REQUIRED ACTION:
In the listing below, find the line with "Task: Open the Interest over time help icon" and the line with "The image size is (345, 225).", then return them and every line between them exactly, minus the pictures.

---------------

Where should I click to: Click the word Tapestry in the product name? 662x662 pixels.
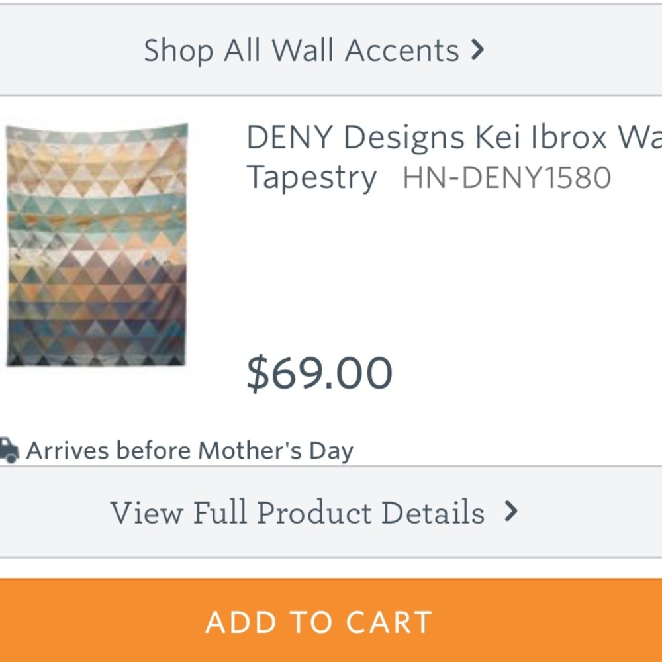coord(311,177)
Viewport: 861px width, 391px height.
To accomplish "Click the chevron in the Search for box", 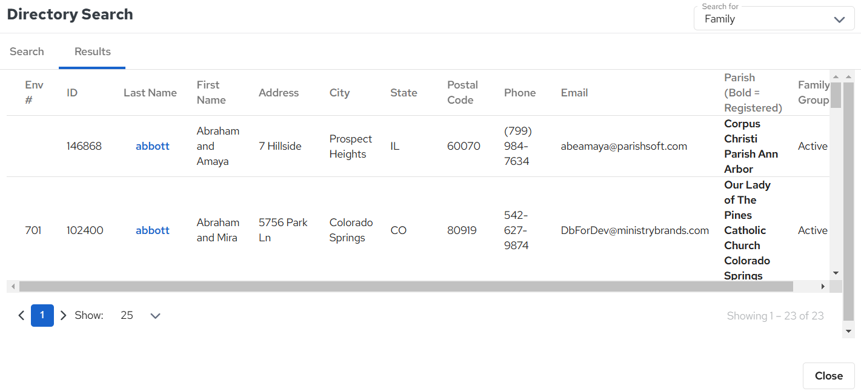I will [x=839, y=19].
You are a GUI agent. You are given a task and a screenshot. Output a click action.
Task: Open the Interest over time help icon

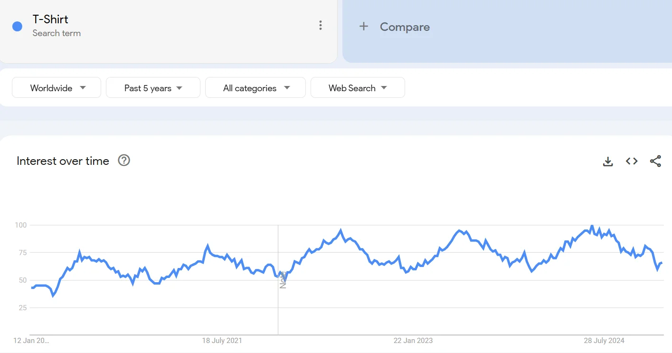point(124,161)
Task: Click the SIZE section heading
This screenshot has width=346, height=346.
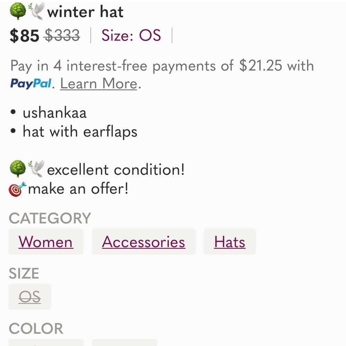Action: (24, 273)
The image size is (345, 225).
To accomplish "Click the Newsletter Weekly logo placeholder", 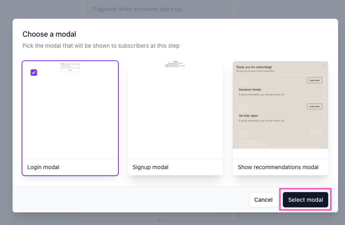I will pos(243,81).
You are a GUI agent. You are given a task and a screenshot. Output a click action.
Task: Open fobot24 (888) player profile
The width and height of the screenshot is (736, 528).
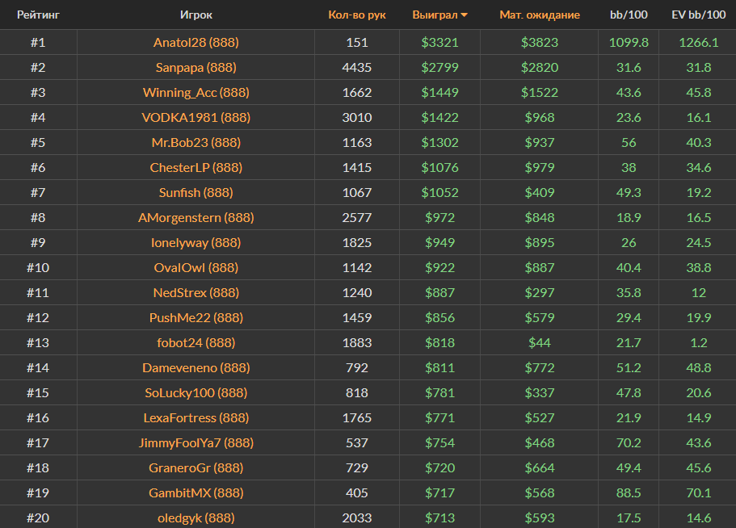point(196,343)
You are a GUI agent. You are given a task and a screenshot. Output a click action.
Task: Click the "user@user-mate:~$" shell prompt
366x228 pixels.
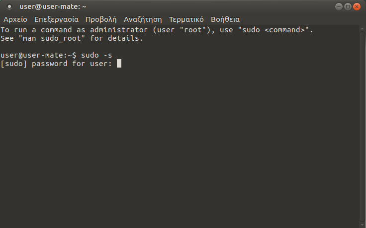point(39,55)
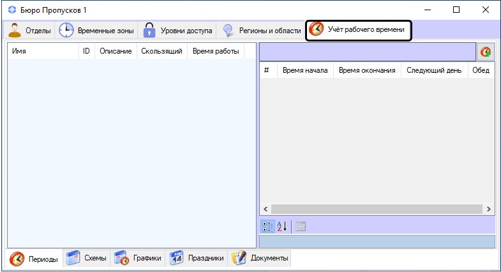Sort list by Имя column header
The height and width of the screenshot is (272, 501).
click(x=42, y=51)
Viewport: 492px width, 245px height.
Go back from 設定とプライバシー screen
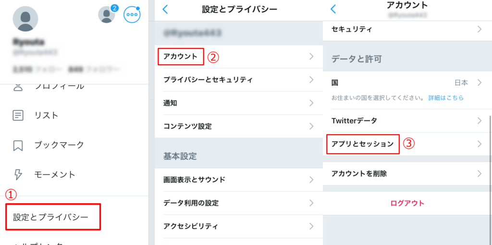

---------------

EXERCISE RESPONSE:
Task: Open the Interest over time help icon

point(124,161)
Task: Click the SIZE section heading
This screenshot has width=346, height=346.
Action: (24, 273)
The image size is (345, 225).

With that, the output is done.